Models with parameters \([c, \mathbf{w}]\) and \([c, \mathbf{w}] + \alpha \cdot \mathbf{v}\) predict the same firing rate for any \(\alpha \in \mathbb{R}\). This is non-identifiability: the data alone cannot distinguish between them, and there is no unique optimal solution.

A practical way to detect this redundancy is to check whether the rank of \(X_\text{aug}\) is strictly less than number of its columns. The rank is the number of linearly independent columns, so if it is smaller than the total number of columns, some columns must be redundant. In that case, a non-trivial null space exists, i.e., there are non-zero vectors \(\mathbf{v}\) such that \(X_\text{aug} \cdot \mathbf{v} = 0\):

print(f"Rank of [1 | X]:   {np.linalg.matrix_rank(X_aug)}")
print(f"Number of columns: {X_aug.shape[1]}")

Rank of [1 | X]:   2
Number of columns: 3

As we can see, in this example, the rank is less than the number of columns, and therefore there is a non-empty null space and the model is non-identifiable.

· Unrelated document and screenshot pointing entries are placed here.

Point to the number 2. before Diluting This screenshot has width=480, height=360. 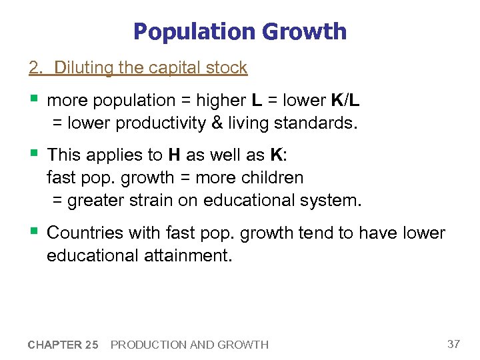point(34,67)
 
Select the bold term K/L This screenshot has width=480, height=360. point(345,100)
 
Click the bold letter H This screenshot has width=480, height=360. point(174,155)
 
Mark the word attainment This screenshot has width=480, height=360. point(187,255)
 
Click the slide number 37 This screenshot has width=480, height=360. point(453,344)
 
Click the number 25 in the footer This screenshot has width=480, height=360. point(91,345)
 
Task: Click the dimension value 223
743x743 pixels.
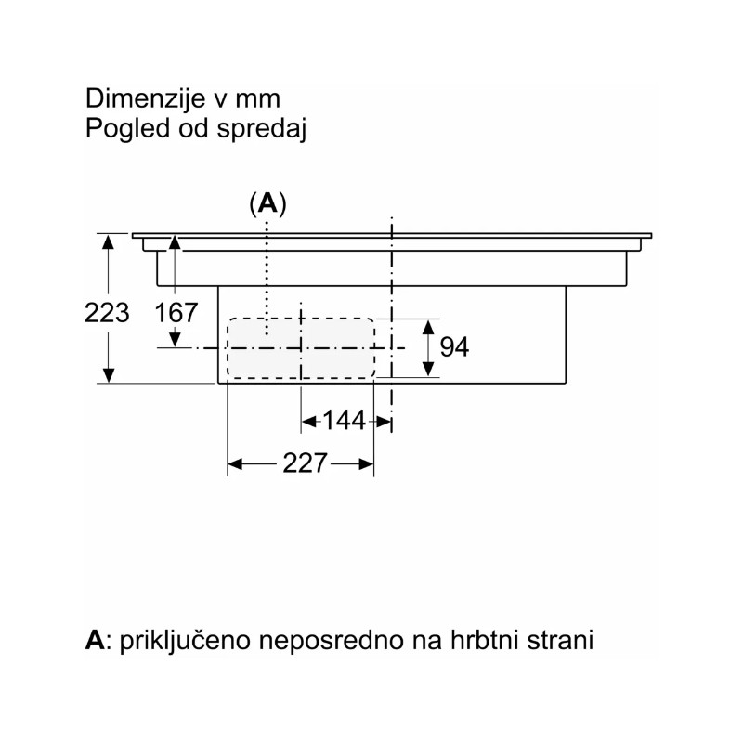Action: (107, 313)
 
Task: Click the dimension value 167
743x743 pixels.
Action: (176, 313)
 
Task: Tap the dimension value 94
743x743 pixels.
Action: (454, 346)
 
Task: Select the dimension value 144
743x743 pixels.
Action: (344, 421)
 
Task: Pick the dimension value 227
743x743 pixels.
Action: (305, 463)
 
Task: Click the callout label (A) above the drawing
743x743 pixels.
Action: (268, 204)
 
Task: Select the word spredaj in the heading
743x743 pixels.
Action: (262, 128)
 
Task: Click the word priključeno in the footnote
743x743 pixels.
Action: (185, 641)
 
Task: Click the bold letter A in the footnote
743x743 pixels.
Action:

Reference Coding: A Simple Way to Recover Identifiability#

One way to solve this problem, known as “reference coding”, is to drop one column from the full encoding. The retained columns become contrasts against the dropped (reference) category. All columns are now linearly independent:

X_ref = X[:, 1:]  # drop "L"; the remaining column codes "R" vs "L"
X_ref_aug = np.column_stack([np.ones(len(category)), X_ref])
# rank == n_cols → full rank
print(f"Rank of [1 | X_ref]: {np.linalg.matrix_rank(X_ref_aug)}")
print(f"Number of columns:   {1 + X_ref.shape[1]}")

Rank of [1 | X_ref]: 2
Number of columns:   2

Which column you drop is arbitrary from a model-fit perspective, but determines coefficient interpretation: every retained coefficient is the effect of that category relative to the reference. See [1] for a full discussion of contrast coding schemes.

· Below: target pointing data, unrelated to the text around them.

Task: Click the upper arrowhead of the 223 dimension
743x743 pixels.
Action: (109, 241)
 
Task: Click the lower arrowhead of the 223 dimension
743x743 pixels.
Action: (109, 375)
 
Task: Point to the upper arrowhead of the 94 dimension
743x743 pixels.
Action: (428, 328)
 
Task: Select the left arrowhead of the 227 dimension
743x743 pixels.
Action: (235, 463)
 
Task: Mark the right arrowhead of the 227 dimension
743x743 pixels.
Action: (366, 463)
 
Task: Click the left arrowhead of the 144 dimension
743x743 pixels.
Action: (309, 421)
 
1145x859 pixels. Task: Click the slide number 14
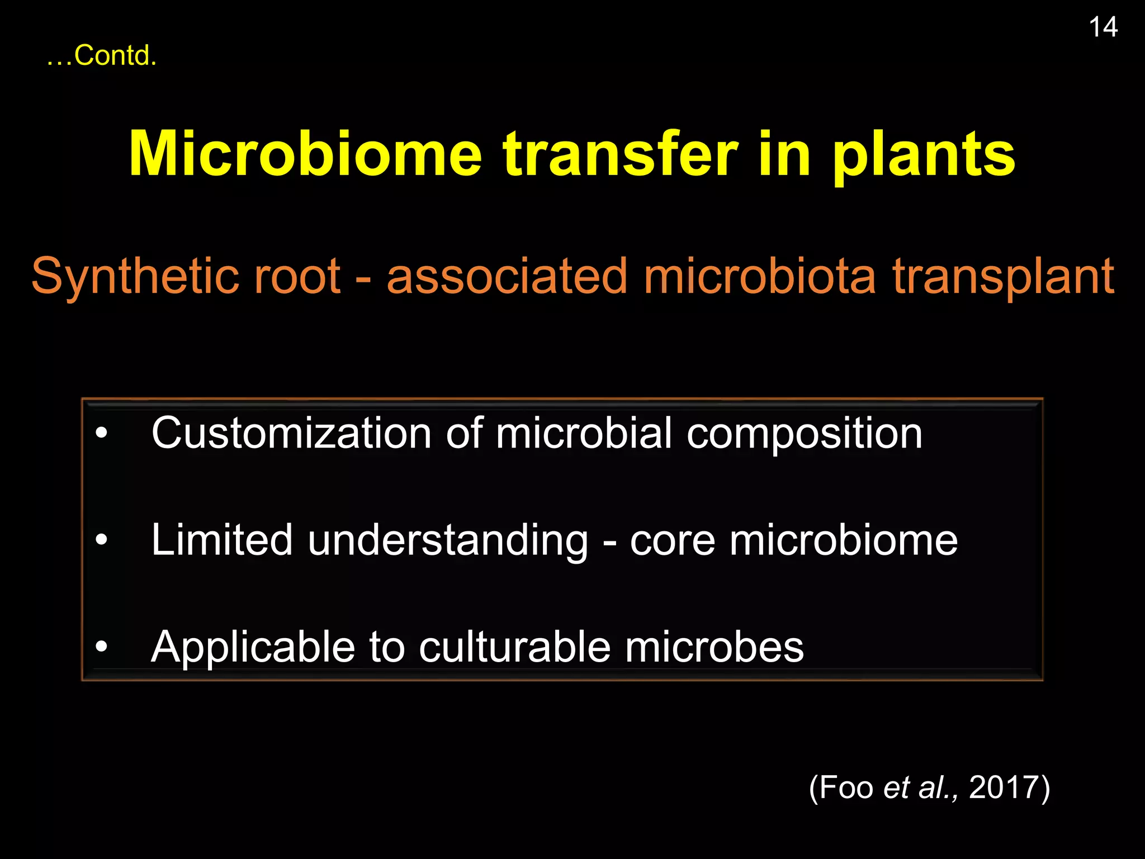coord(1103,27)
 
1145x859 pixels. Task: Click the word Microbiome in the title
coord(305,154)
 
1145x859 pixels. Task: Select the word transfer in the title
coord(620,154)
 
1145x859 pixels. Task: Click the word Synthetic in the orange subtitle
coord(128,276)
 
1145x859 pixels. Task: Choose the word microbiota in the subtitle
coord(759,276)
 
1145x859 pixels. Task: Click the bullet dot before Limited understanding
coord(101,540)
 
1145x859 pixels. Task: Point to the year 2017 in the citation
coord(1004,787)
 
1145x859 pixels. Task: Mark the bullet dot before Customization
coord(101,433)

When Redundancy Does Not Arise#

Multiplying a Category basis with a continuous basis produces category-specific tuning curves. The intercept is not involved — the interaction columns are already linearly independent — so no column needs to be dropped:

speed = np.array([10., 3., 2., 20., 5., 8., 15., 1.])
speed_by_context = nmo.basis.Category(["L", "R"]) * nmo.basis.RaisedCosineLinearEval(3)
X_interact = speed_by_context.compute_features(category, speed)


# Full-rank even without dropping anything
X_interact_aug = np.column_stack([np.ones(len(category)), X_interact])
print("Number of columns:", X_interact_aug.shape[1])
print("Rank:             ", np.linalg.matrix_rank(X_interact_aug))

Number of columns: 7
Rank:              7

See Design Matrices Construction for worked examples of this pattern.

Effect of Regularization#

If all columns are retained (no reference dropped), whether the fitted coefficients are unique depends on the regularizer:

Regularizer	Unique solution?	Notes
None (unregularized)	No	Any redistribution of the total effect across redundant columns that preserves predictions is equally valid. Do not interpret individual coefficients.
Ridge (L2)	Yes	The L2 penalty is symmetric; it selects a unique solution by shrinking coefficients, effectively imposing a specific linear relationship between the intercept and category coefficients. The solution is well-defined but the coefficients do not have a contrast interpretation.
Lasso (L1)	No	The L1 penalty does not restore uniqueness along the degenerate directions. Multiple solutions can achieve the same objective value. Coefficient values are solver-dependent.
Elastic net	Yes	The L2 component restores strict convexity [2]. Unique, but less interpretable than pure Ridge; dropping a reference is recommended whenever interpretation matters.

In practice, we advise to always drop a reference column when using Category as a standalone predictor, regardless of regularizer. This makes coefficients interpretable as contrasts and avoids solver-dependent results.